▸ **Directive 1**
Among the rows, return the lines starting with the one containing "The image size" and ending with the one containing "Looking at the", unchanged, with the pictures left out.

▸ **Selected extract**
Homework 2
Due Monday, Oct. 22
Note: In this and future assignments, do not use any
language construct (e.g. machine instruction types) not covered in
our course by the due date.
Here you will do further work with the compression technique
(run-length encoding) in Homework 1.
This time we will assume that the uncompressed array is one-dimensional,
but still consists of 1s and 0s. We will again assume that the array
has at least one nonzero element.
You may have heard the terms getters and setters, which
are class methods to read and write to array elements. Say you have an
array x as a member variable of some object
o. Then instead of simply reading element 5
directly as the expression o.x[5], you would read it
via a method call o.xgetter(5). The motivation is that
this serves the encapsulation aspect of object-oriented
programming philosophy.
Personally (note that these things are a matter of taste, and sometimes
of hot debate), I consider the getter/setter concept to be a silly
redundancy that overly complicates one's code. However in our case here
of compressed arrays, it does make sense. So, in this assignment,
you'll be writing Intel Linux assembly code for getter and setter
subroutines for our RLE application.

(Records for locating words and elements)

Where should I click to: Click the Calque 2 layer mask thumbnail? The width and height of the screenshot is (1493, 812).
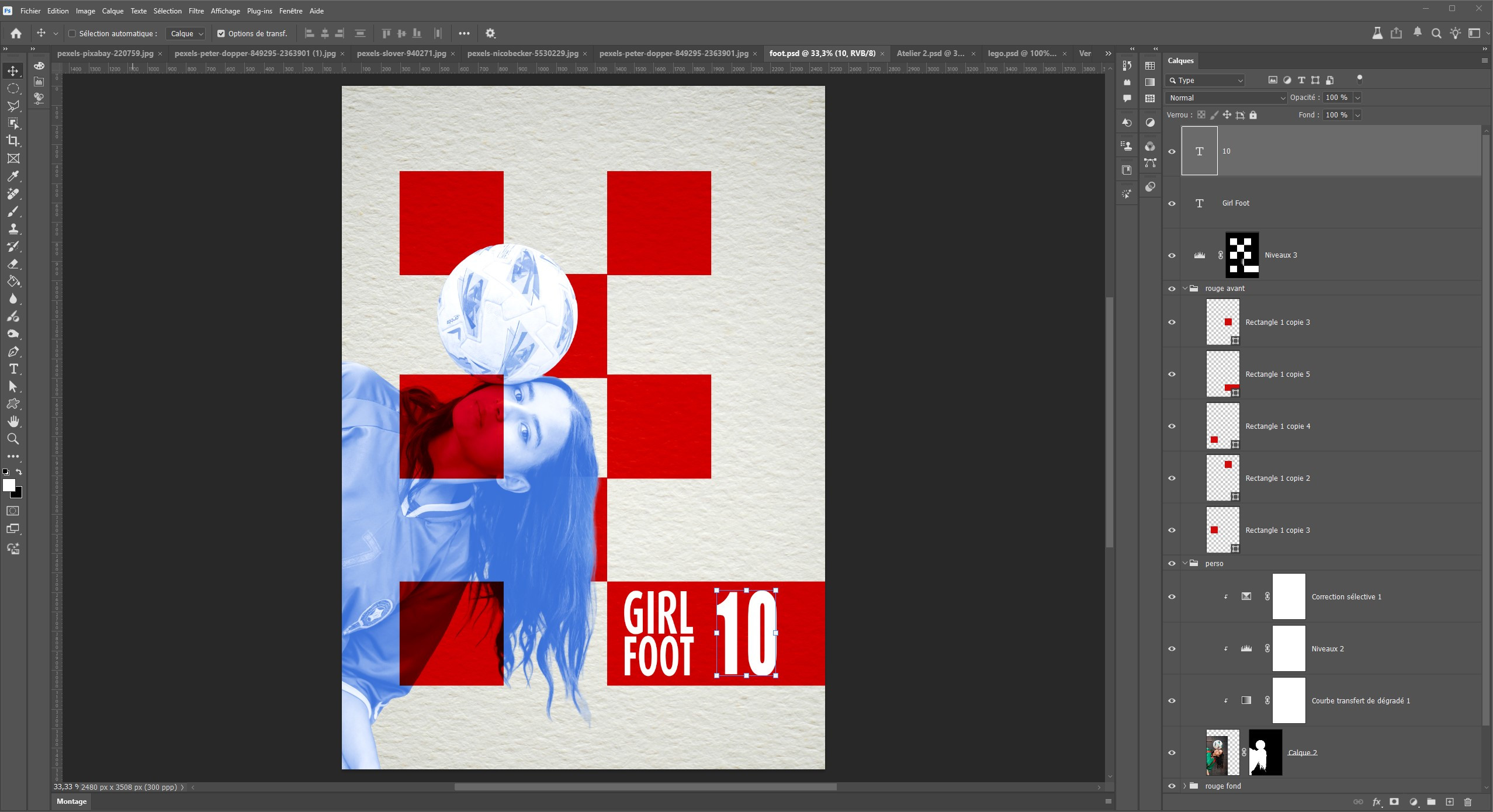pyautogui.click(x=1265, y=752)
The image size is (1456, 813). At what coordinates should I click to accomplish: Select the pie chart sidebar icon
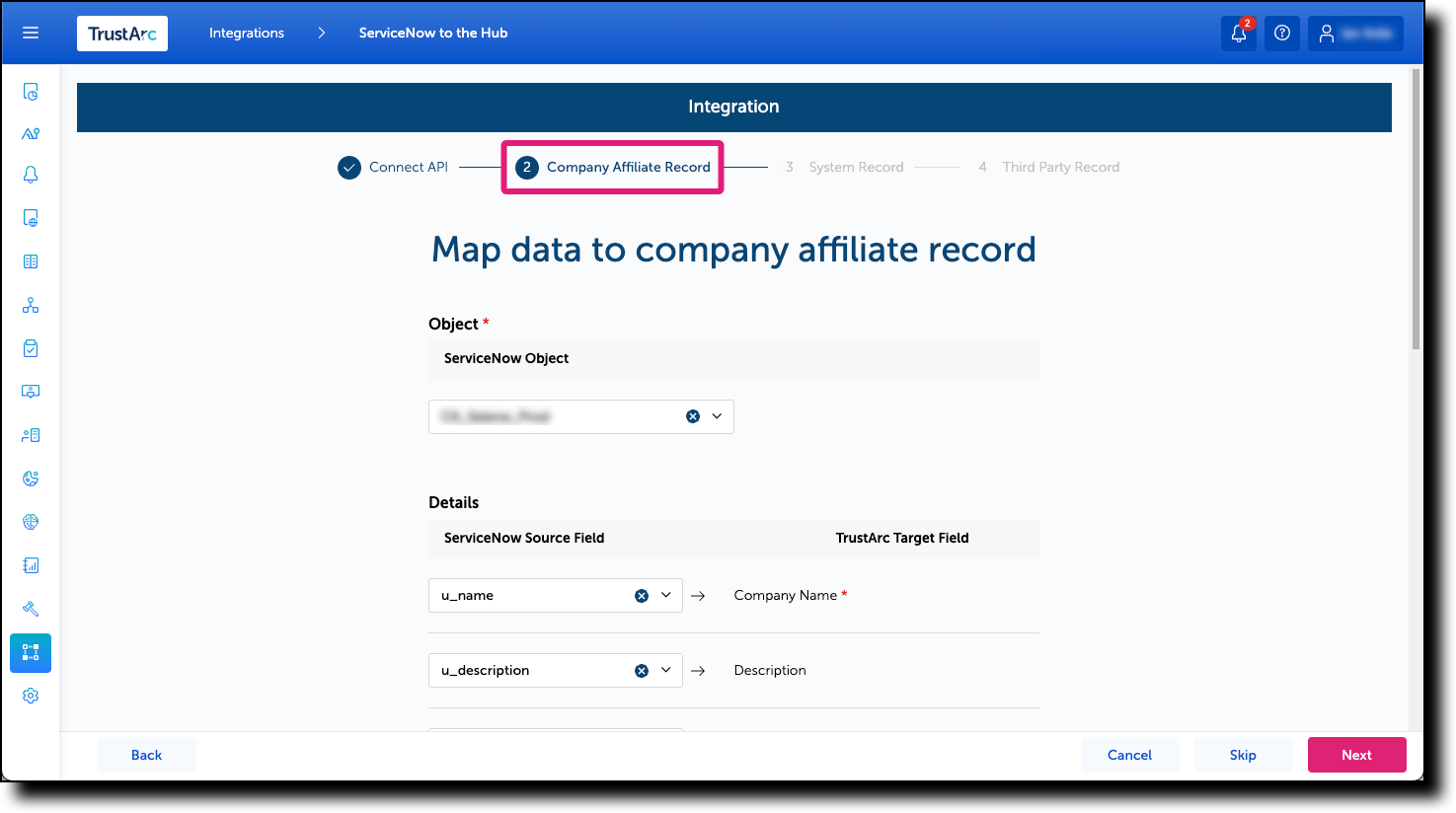pyautogui.click(x=30, y=478)
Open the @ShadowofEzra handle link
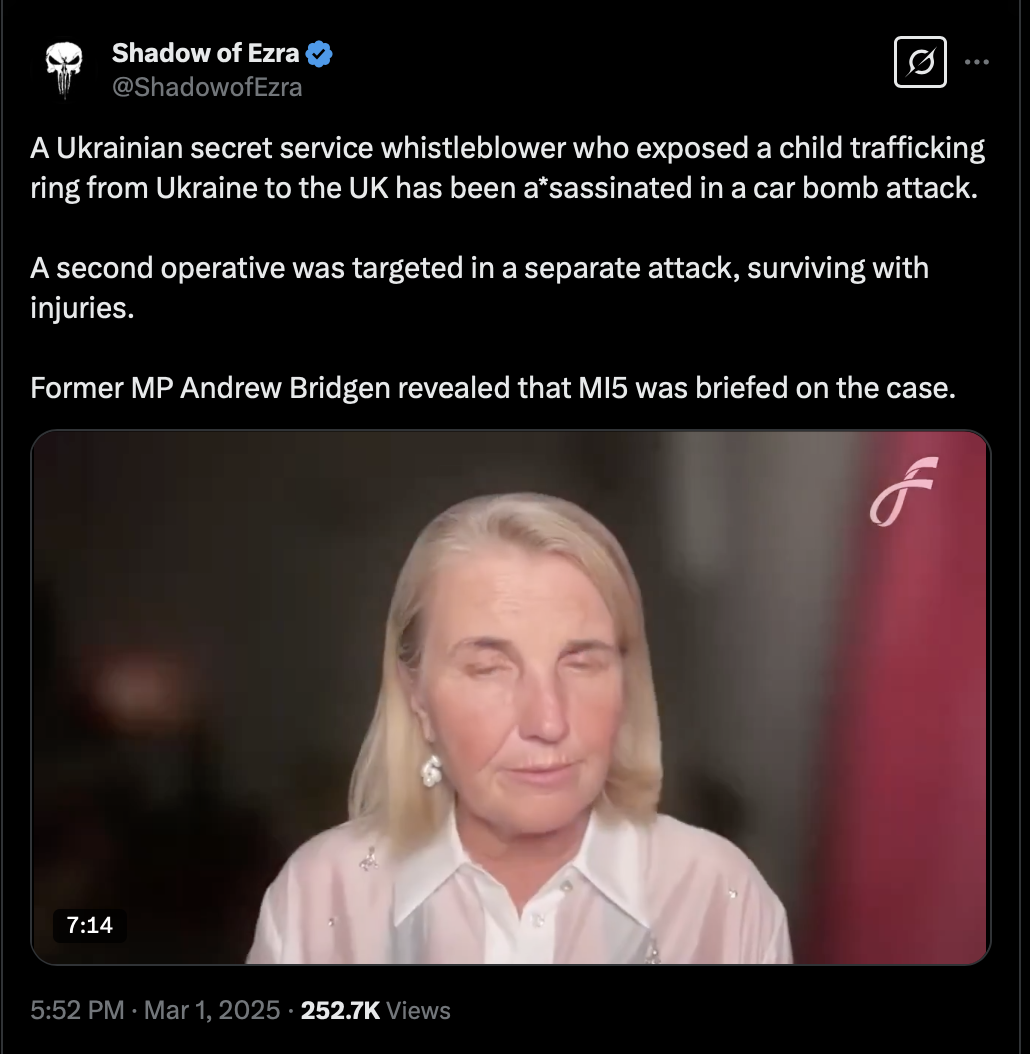The width and height of the screenshot is (1030, 1054). tap(207, 87)
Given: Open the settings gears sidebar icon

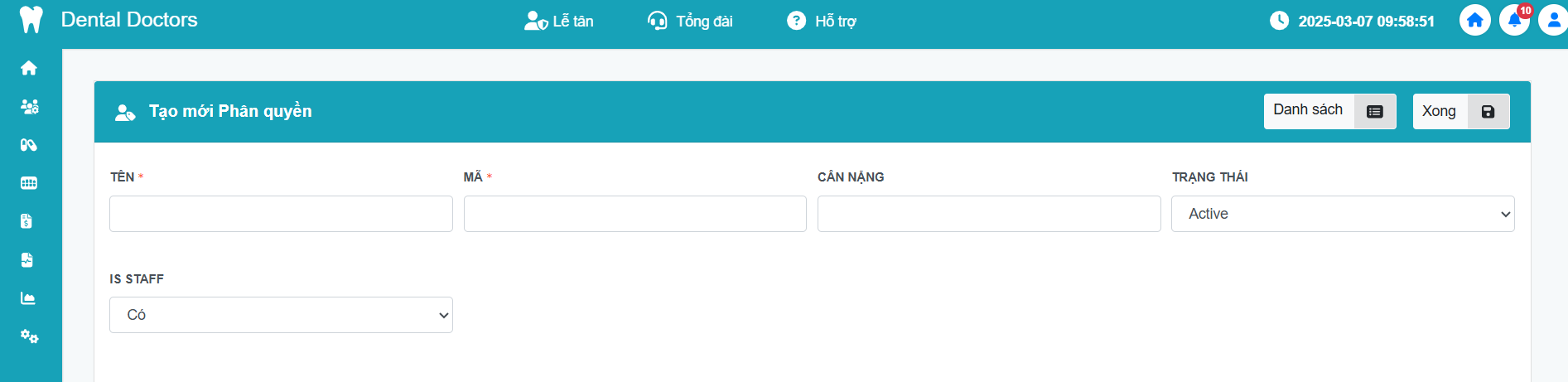Looking at the screenshot, I should click(x=29, y=336).

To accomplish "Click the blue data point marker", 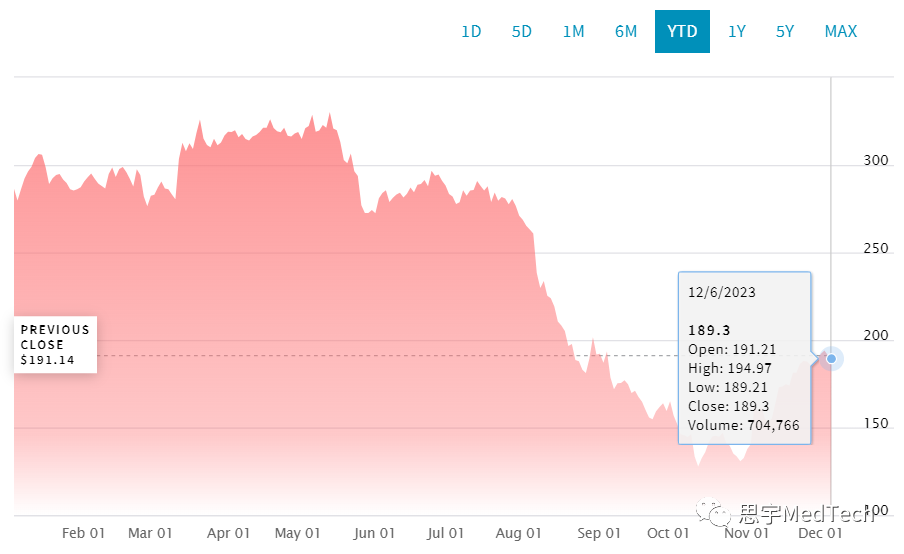I will pyautogui.click(x=831, y=358).
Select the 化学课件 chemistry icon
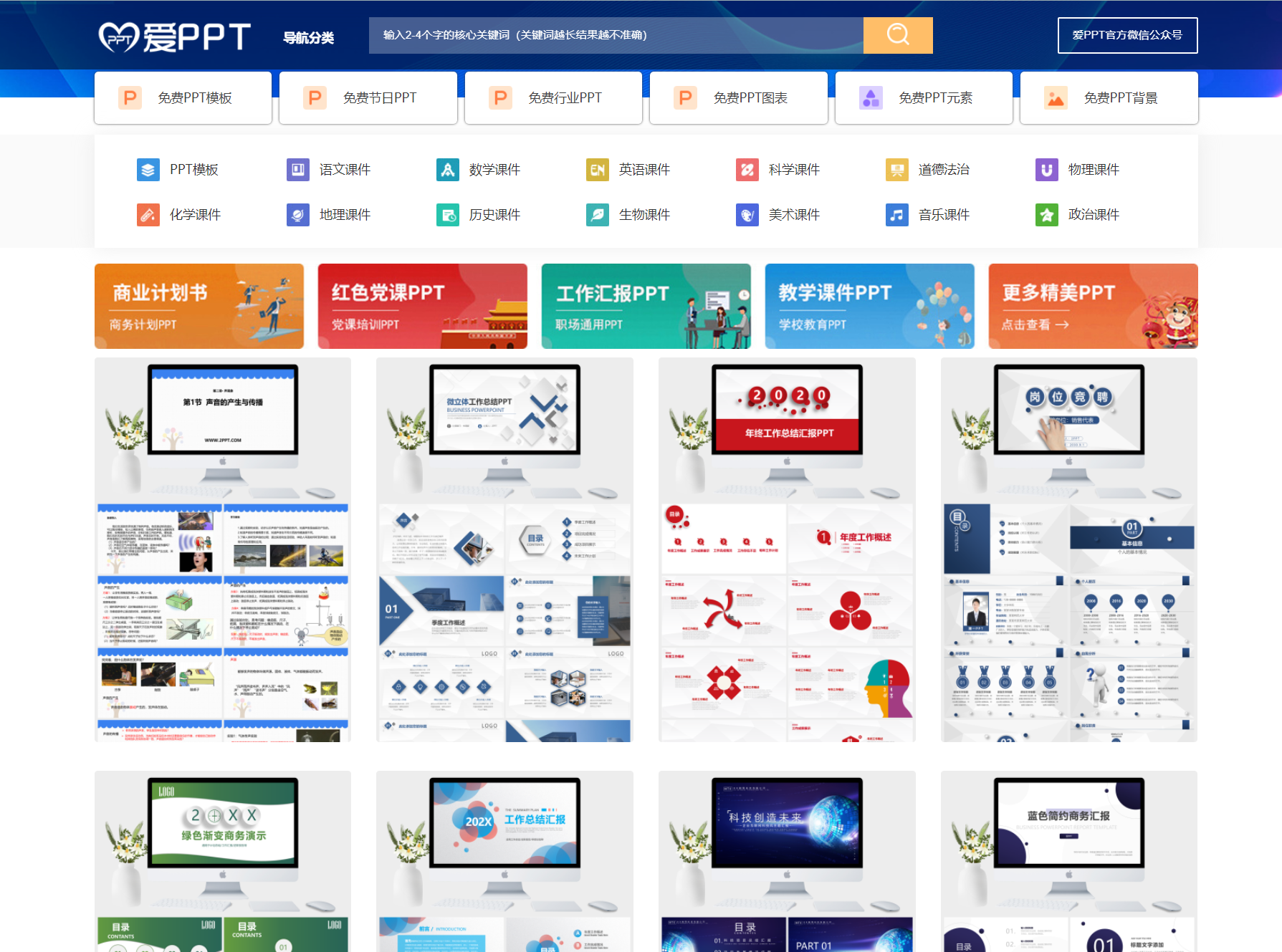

▸ **Directive 2**
Extend the homework assignment on run-length encoding past its last sentence.

▸ **Exercise result 1**
The image size is (1456, 813). At what coordinates should I click to accomplish: Select the pie chart sidebar icon
pyautogui.click(x=30, y=478)
Open the @ShadowofEzra handle link
The width and height of the screenshot is (1030, 1054). tap(207, 87)
Given: Open the settings gears sidebar icon

Looking at the screenshot, I should click(x=29, y=336).

▸ **Exercise result 2**
Storage:
-
The compressed array (CA) is in run-length encoded form; e.g. 2 1 5 3
11 2 means one 1 starting at x[2] (0-based indexing),
three 1s starting at x[5], and two 1s starting at
x[11].
-
The lengths of the uncompressed array (UA) and the CA are stored in
the two words immediately preceding the CA.
readsa():
- The "getter."
- Assumes the caller has placed in EAX the address of an
array, whose components (one per word) are:
- the address of the length of UA, and
- the index of the element of the UA to be read.
-
Places the requested array element in EBP before returning.
writea():
- The "setter."
- Arguments are the same as for readsa(),
except that the array pointed to by EAX has three elements, the last
of which is the value to be written.
- There is no return value.
- Note that the write may change a lot of the CA.
Notes:
- Both readsa() and writesa() are
functions/subroutines, so your test code must use the CALL instruction
(and the TA's test code will do so).
- Make sure you truly master Chapter 3 through Section 3.10 before
beginning to code. Then walk through a couple of numerical examples to
make sure you understand what the code is supposed to do.
- Do not uncompress the array.
- Make a reasonable effort to avoid memory accesses, especially in
loops.
- Good debugging skills--including deft use of a debugging TOOL--will
be crucial.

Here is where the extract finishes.